Given the apparent interest in the topic and the decisions that people seem to
be making, it seems worth pointing out that folks are still using apples-to-
oranges comparisons on this benchmark.
There are at least two important differences:
- in the other languages, `linspace` allocates a vector, but in Julia it
(currently) creates a compact object from which values are computed on-the-fly.
That computation involves a division, and division is slow.

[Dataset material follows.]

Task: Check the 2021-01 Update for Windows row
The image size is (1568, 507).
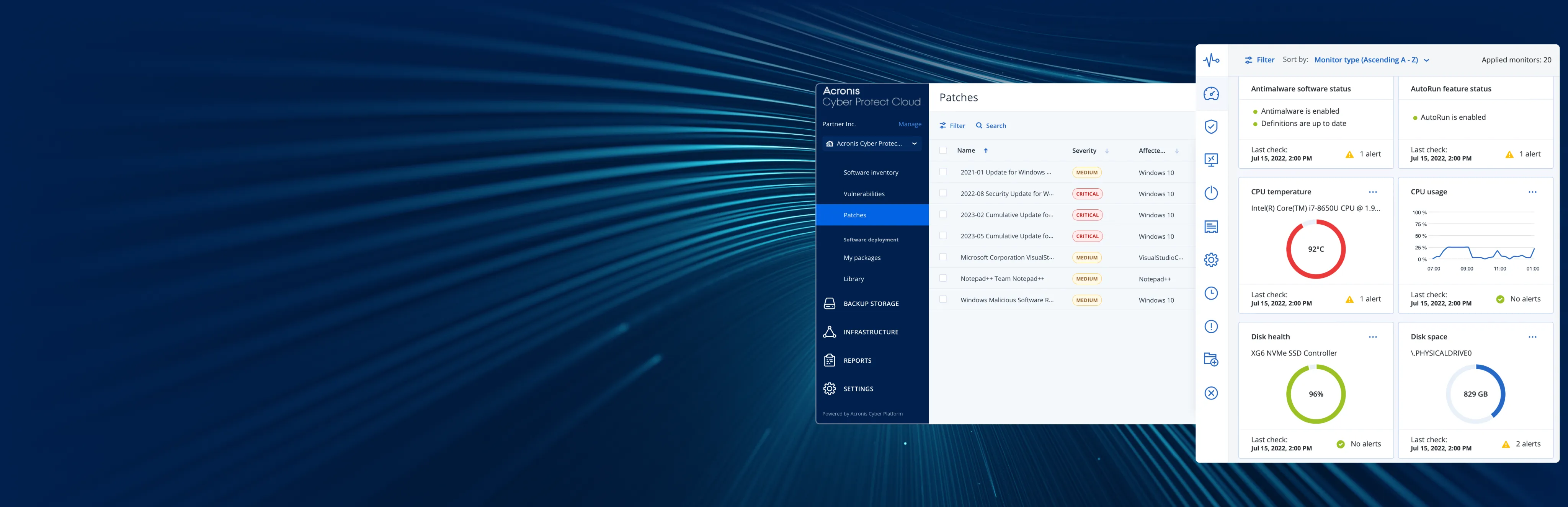Action: pyautogui.click(x=943, y=172)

- The languages like C aren't doing bounds-checking. You might imagine adding
`@inbounds` to the Julia version. But `@inbounds` has no impact on LinSpace
objects in julia 0.4. In julia 0.5, it does work like you'd expect (thanks,
Blake Johnson).
Combining these observations, we can `collect` the values into a `Vector` and
then use `@inbounds`. For me the version below is nearly twice as fast as the
original:
function benchmark()
nsamples = 1000000
x = collect(linspace(0, 5, nsamples))
y = zeros(nsamples)
# attempt to trigger JIT to compile all functions needed in the loops
# before profiling
a = cos(0.0); a = 1.5*2.5; a = 1.5+2.5;
println("\nBrutal-force loops, 100 times:")
@time begin
for m = 1:100
@inbounds for n = 1:nsamples
y[n] = cos(2*x[n]+5);
end
end
end
end
benchmark();
Best,
--Tim
On Monday, July 25, 2016 2:02:41 PM CDT Zhong Pan wrote:
> Agree that while raw speed is important, in most situations it wouldn't be
> the most important reason to choose one programming language over another.
>
> I came from the angle of an engineer in a small company. For myself, the
> main attraction of Julia was the easiness to achieve decent speed without
> making much explicit effort: that means what feels more natural vectorized
> will be vectorized, while what feels more natural in a loop will be in a
> loop; that means I don't need to resort to another language or a library
> only for improving speed; and that means apart from sticking to a couple
> good habits, I can use objects, functions etc. the same way inside a loop
> vs. outside. None of these is critical by itself, but they add up to an
> uninterrupted flow of thoughts while writing code to explore, try, fail,
> and retry, for many iterations.
>
> During this "less careful" prototyping, 1-2x slow down is fine, but with
> Julia I know I won't sit there for tens of minutes waiting for a result
> while debating myself whether I should rewrite it in C++ or rehaul the code
> with Cython etc.; instead I can rest assured that as long as my algo and
> coding have no mistakes or major flaws, the speed is close to what I will
> get even if I make several times more effort to rewrite it in C++.
>
> Another big deal for me is the resulted removal of the barrier between
> prototype and production code. For production I can review and improve my
> code carefully, but rewriting it in a less expressive language is too much.
>
> I was a huge fan of Python (heck I even persuaded my previous boss, a VP,
> to pick up Python - though I don't know if he really had time to finish it.
>
> :-)). However, the slow raw speed and the over-freedom to change class
>
> definition anywhere always gave me the itch to find something better. My
> brother at JPL who worked on Python projects also complained about having
> to think really hard to vectorize almost everything and then couldn't
> easily understand what he was doing a few months later because the code was
> too unnatural for the problem; the indentation was also a big headache as
> collaborators use different editors with different tab definitions.
>
> So I'm really happy to have found Julia, which gave me the same joy as
> coding in Python and removed the main itches.
>
> -Zhong